My refereed publications (as listed on NASA ADS).

ResearchGate Profile

Trumpler 14 (JHK)

Recent Results

NGC 1960 (by Emil Ivanov)

A dynamical study of young stars in the Gamma Vel cluster - first results from the Gaia-ESO survey.
The Gaia-ESO survey is conducting a massive spectroscopic investigation of representative stellar populations in our Galaxy using the Flames fibre spectrograph at the VLT. We have published the first kinematic study of a young star forming region using Gaia-ESO data. The exquisite velocity precision separates the low-mass stars surrounding the massive Wolf-Rayet binary, Gamma Velorum, into two distinct populations, one slightly older than the other. The older population is more centrally concentrated around Gamma Vel and may be gravitationally bound. The apparent youth of Gamma Vel compared to its lower-mass siblings suggest a star forming scenario in which the massive binary formed last in a clustered environment.
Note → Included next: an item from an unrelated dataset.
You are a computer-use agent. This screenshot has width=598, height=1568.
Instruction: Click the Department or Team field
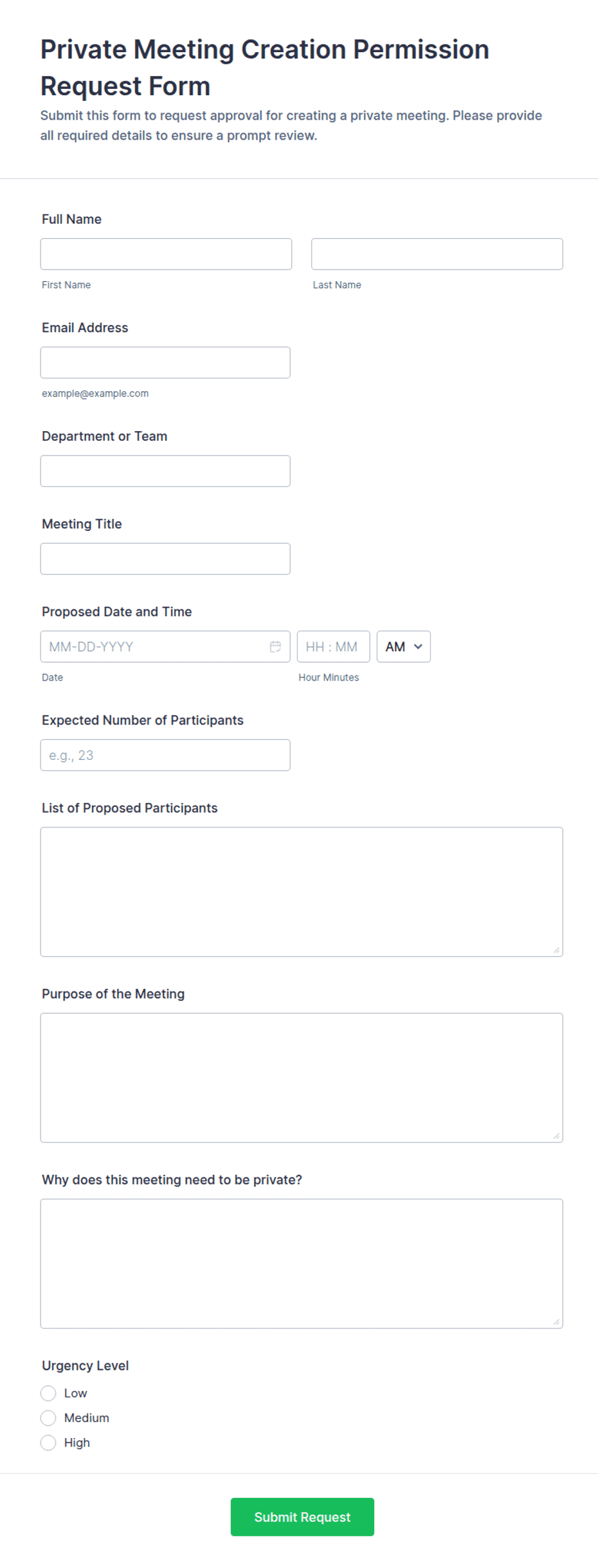(x=165, y=471)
Jeffries et al. 2014, Astronomy & Astrophysics, 563, A94

ESO image of Beta Pic

A lithium depletion boundary age of 21 million years for the Beta Pic moving group.
As low-mass PMS stars contract, their cores heat up until hot enough to burn lithium. The luminosity at which stars switch from having no lithium to preserving all their initial lithium at only slightly lower luminosities, turns out to be an almost model-independent age indicator. We have used spectra from the Isaac Newton and Nordic Optical Telescopes on La Palma to find a new lithium age of 21+/-4 million years for a moving group of nearby stars that surround the Sun and include the bright star Beta Pictoris. These are vital targets for direct imaging searches for young, hot exoplanets and circumstellar debris. Our age is older than the 12 million years usually assumed for this group and makes the inferred mass of any discovered companions larger by about 30 percent.

Binks and Jeffries 2014, MNRAS Letters, 438, L11-L15

Ongoing Projects

  • (1) XMM-Newton X-ray observations of flaring in young Suns.

  • (2) Spitzer investigations of debris disks at the epoch of terrestrial planet formation.

  • (3) Using VLT spectroscopy to find star formation histories in young clusters.

  • (4) Estimating ages and age spreads in young clusters using fibre spectroscopy to assess lithium depletion.

  • (5) Looking for surface contamination in young stars due to the accretion of planetary material.

  • (6) Investigating the radii and magnetic activity of young, rapidly rotating M-dwarfs.


I work at Keele along with STFC-funded PDRA Richard Jackson, and PhD students Amy Dobson and Alex Binks)

I have a long standing collaboration with Tim Naylor and co-workers at University of Exeter - The "Cluster Collaboration". We have compiled photometric catalogues for many young clusters and associations.

I am a member of the steering group and active participant in the Gaia-ESO spectroscopic survey. A very large (300 night) public survey of stellar populations using the Flames Spectrograph on the VLT. Keele has been part of a team reducing data from the multi-fibre Giraffe instrument, improving the sky subtraction and radial velocity precision.